Herrlich anregend, besser als noch ein doppelter Lavazza-Espresso an der Bar dietro l’angolo ist das Vergnügen, gleich am frühen Morgen die Tageszeitungen der führenden europäischen Volkswirtschaften durchzulesen, die durch die ideale Werteklammer des Kontinents, den Euro, zusammengehalten werden. Schmunzel. Im Ernst: die führenden europäischen Volkswirtschaften der EU liegen – ausweislich der Presseberichte – seit Jahren nur noch überkreuz, die eine sagt Hü, die andere sagt Hott. Es tut mir leid, cari amici, liebe Freunde: Es passt leider alles hinten und vorne nicht zusammen – sofern man sich der Mühe unterzieht, die innenpolitischen Debatten der beteiligten Länder in den Originalsprachen zu verfolgen.

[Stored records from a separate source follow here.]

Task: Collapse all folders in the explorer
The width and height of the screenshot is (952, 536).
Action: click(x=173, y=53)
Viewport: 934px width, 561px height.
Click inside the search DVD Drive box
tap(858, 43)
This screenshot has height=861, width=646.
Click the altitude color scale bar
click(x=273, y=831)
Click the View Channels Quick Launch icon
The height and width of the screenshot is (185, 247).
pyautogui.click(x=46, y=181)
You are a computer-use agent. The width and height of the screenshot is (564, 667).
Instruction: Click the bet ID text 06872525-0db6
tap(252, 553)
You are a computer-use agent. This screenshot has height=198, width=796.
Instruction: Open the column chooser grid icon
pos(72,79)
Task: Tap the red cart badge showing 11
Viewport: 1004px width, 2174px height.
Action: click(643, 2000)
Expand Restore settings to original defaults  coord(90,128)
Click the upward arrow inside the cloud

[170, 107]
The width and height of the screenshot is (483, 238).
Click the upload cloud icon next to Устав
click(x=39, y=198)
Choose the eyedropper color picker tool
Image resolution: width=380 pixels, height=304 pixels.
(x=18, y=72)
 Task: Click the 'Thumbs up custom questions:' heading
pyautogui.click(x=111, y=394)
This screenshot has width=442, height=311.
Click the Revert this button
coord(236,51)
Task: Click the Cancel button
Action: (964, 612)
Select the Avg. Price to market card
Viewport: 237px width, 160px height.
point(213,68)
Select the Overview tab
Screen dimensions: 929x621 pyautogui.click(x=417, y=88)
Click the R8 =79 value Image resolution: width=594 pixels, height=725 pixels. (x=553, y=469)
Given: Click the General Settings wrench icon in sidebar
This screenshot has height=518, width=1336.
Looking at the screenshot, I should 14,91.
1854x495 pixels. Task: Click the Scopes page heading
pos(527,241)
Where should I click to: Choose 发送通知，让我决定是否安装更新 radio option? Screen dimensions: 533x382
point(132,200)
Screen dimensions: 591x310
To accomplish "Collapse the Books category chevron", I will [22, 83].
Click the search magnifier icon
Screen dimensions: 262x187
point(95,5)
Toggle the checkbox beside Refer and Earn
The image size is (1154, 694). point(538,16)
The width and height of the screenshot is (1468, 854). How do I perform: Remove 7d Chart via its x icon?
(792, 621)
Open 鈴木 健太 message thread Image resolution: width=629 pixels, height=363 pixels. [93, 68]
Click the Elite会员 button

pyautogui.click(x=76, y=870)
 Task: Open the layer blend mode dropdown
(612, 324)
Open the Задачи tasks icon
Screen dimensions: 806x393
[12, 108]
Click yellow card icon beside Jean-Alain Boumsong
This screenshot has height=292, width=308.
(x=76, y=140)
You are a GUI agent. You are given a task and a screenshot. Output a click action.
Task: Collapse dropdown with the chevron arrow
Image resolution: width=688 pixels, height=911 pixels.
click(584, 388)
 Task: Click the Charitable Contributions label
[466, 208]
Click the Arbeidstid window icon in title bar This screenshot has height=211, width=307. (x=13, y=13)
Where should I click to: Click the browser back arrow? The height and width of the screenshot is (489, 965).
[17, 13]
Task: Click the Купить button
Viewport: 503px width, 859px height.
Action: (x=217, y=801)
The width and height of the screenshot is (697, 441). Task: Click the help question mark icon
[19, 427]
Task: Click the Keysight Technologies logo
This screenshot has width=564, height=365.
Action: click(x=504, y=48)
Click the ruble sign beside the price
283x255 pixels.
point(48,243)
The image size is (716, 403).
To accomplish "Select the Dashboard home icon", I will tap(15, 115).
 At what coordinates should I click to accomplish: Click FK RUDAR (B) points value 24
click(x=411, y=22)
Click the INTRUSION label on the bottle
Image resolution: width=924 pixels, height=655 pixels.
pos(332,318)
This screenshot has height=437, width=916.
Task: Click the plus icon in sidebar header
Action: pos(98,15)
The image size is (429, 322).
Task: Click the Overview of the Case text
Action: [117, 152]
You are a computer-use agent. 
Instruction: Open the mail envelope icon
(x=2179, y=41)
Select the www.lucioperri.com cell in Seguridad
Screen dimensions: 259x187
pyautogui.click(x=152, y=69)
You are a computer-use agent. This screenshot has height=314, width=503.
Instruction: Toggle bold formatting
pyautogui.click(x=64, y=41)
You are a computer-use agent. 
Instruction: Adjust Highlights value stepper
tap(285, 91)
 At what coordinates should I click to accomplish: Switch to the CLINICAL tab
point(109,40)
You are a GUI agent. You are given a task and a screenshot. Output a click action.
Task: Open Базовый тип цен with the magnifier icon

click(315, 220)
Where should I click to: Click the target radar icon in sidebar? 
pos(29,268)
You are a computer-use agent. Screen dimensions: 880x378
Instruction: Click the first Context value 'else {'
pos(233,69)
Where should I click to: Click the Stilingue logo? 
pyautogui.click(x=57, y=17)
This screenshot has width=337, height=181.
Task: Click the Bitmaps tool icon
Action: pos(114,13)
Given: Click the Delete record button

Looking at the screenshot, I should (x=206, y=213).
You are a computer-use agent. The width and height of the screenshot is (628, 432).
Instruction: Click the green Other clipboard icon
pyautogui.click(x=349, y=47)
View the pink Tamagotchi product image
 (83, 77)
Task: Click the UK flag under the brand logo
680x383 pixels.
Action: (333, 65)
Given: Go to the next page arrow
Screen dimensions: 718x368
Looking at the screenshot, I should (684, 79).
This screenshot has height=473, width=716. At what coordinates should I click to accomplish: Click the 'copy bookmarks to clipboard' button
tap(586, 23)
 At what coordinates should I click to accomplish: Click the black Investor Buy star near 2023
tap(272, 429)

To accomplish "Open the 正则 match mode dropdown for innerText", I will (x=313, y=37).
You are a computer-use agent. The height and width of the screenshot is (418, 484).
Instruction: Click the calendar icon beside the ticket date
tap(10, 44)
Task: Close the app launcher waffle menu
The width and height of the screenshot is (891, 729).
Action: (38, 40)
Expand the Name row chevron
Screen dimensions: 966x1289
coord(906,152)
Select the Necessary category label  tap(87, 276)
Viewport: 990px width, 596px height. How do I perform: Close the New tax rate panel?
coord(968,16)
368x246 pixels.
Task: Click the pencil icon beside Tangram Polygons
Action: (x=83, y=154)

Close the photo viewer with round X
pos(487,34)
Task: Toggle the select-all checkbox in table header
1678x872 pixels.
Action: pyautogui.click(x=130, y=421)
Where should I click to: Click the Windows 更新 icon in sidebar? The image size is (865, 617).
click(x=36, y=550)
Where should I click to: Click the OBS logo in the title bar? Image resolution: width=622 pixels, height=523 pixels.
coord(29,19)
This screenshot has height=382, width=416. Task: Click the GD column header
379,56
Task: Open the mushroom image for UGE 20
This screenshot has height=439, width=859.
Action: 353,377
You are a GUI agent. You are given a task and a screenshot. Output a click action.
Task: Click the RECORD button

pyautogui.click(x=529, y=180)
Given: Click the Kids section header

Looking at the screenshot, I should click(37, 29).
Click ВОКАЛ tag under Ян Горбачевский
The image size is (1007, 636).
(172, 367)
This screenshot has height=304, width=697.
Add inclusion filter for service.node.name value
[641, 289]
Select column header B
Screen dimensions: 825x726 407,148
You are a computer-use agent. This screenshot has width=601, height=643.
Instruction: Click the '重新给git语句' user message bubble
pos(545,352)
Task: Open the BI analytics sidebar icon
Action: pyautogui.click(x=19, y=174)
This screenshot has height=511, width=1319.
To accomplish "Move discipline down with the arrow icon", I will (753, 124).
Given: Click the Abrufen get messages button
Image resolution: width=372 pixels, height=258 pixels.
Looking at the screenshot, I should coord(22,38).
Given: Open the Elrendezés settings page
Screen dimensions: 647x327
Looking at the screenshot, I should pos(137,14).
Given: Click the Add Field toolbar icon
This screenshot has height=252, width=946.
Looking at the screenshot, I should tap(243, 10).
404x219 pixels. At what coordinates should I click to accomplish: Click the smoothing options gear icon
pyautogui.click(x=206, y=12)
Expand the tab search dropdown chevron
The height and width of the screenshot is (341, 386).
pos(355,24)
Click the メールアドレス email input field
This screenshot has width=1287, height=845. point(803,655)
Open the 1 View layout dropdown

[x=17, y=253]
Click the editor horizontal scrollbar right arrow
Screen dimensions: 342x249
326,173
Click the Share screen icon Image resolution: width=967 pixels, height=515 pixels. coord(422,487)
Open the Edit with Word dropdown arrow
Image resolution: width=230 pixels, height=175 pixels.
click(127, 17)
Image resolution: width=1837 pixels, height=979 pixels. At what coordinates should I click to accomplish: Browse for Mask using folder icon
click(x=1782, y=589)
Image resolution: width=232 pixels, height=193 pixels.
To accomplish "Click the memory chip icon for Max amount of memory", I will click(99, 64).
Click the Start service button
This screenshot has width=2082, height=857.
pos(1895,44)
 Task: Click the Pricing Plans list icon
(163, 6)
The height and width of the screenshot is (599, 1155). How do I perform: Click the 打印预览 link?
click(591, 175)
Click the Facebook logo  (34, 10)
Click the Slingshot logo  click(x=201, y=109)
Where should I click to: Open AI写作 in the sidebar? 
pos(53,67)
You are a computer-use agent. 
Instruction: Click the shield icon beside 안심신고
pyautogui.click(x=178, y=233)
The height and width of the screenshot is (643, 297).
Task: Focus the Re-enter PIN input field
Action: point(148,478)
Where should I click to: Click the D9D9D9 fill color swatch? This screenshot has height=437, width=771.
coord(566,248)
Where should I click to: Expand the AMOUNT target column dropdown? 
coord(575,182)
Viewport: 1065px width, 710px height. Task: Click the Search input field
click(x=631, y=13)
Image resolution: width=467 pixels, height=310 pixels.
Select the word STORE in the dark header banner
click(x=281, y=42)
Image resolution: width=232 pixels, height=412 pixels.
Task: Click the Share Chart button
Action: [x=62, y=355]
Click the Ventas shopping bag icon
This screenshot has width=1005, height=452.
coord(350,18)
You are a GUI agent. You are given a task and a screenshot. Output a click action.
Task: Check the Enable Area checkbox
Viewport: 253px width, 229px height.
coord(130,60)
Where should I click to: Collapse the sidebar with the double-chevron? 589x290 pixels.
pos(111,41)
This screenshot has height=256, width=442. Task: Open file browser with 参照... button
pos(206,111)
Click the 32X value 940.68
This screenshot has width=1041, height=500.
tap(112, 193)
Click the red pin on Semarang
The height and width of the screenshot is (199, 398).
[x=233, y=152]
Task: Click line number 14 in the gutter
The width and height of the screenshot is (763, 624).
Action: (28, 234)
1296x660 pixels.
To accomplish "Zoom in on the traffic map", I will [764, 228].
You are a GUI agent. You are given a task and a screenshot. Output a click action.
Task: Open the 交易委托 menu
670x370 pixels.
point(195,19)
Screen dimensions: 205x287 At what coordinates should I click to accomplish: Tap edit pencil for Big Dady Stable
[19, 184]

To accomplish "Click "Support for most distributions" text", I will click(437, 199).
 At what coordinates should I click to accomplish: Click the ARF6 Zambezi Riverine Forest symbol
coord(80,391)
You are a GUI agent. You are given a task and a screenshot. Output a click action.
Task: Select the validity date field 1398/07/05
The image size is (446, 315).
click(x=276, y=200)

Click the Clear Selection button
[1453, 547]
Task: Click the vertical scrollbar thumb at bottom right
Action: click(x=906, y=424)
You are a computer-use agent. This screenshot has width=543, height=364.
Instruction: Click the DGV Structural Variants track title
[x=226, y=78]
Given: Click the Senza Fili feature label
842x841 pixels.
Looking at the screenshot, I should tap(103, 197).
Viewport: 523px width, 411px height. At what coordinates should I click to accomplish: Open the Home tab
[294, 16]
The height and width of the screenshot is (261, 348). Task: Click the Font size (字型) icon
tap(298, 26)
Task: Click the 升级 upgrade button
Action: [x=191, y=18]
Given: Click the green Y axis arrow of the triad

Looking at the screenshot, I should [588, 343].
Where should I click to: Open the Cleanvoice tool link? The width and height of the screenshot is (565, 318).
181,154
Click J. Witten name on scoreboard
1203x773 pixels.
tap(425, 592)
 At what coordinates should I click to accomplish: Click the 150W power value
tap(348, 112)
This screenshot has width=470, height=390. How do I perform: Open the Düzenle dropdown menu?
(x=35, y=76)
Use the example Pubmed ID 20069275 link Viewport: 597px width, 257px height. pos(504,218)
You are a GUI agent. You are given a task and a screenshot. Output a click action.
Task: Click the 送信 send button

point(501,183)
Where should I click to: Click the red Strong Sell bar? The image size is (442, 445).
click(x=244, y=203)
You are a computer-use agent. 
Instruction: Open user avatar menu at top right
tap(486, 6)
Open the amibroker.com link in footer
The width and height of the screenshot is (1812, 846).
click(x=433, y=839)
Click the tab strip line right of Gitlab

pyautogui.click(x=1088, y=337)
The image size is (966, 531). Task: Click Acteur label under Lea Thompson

Jüngstes Beispiel: Die Berichte der italienischen Tageszeitungen über die Ansprache des italienischen Ministerpräsidenten Letta. Er wird zitiert mit folgender Aussage: „Il tasso di cambio è maledetto„, der Euro-Wechselkurs ist vermaledeit. Im Klartext: Auf dem Euro-Wechselkurs lastet ein Fluch, una maledizione. Letta schlägt einen Eingriff der Politik zugunsten eines schwächeren Euros vor, damit die Wirtschaft und die Beschäftigung wieder wachsen können. Also etwas, was durch die bestehenden europäischen Verträge kategorisch ausgeschlossen wird. Eine Einflussnahme der Politik auf den Euro-Wechselkurs ist schlechterdings nicht zulässig. Wer eine schwächere Währung für seine Volkswirtschaft will, was ja im Falle Italiens durchaus legitim ist, der muss den Euro verlassen oder auf eine fundamentale Änderung der bestehenden europäischen Verträge hinwirken. Hier ein höchst lesenswerter Bericht über die Ansprache Lettas:
http://www.repubblica.it/politica/2013/12/18/news/letta_crisi-73915614/?ref=HREC1-5
Trotzdem sollte man jetzt nicht die Divergenzen und Streitigkeiten zwischen den führenden EU-Volkswirtschaften befördern. Im Gegenteil! Weihnachten, das Fest des Friedens und der Konvergenz, das Fest des Geschenkeverteilens naht. Eine der ersten Maßnahmen der neuen deutschen Bundesregierung soll ja die Senkung des Renteneintrittsalters für einen Teil der Beschäftigten sein. Die dürfen zukünftig schon mit 63 in Rente gehen, die grausame Erhöhung des Renteneintrittsalters wird zurückgedreht. Und genau dasselbe verkündete damals auch der frisch gewählte italienische Premierminister Letta! Auch er verkündete als eine der ersten beschäftigungspolitischen Maßnahmen die Senkung des Renteneintrittsalters für einen Teil der Beschäftigten -, nicht auf 63, sondern auf 61 Jahre. Deutschland und Italien – traulich vereint in der Senkung des Renteneintrittsalters! Deutschland und Italien stimmen überein, dass man soziale Wohltaten verkünden muss, damit die Beschäftigung wieder anzieht. Denn „Europa gelingt gemeinsam“, „der Euro sichert Deutschlands Wohlstand“ usw. usw.
Es bleibt zu hoffen, dass diese und andere sozialpolitischen Geschenke trotz des verfluchten Euro-Wechselkurses ihre segensreiche Wirkung entfalten mögen.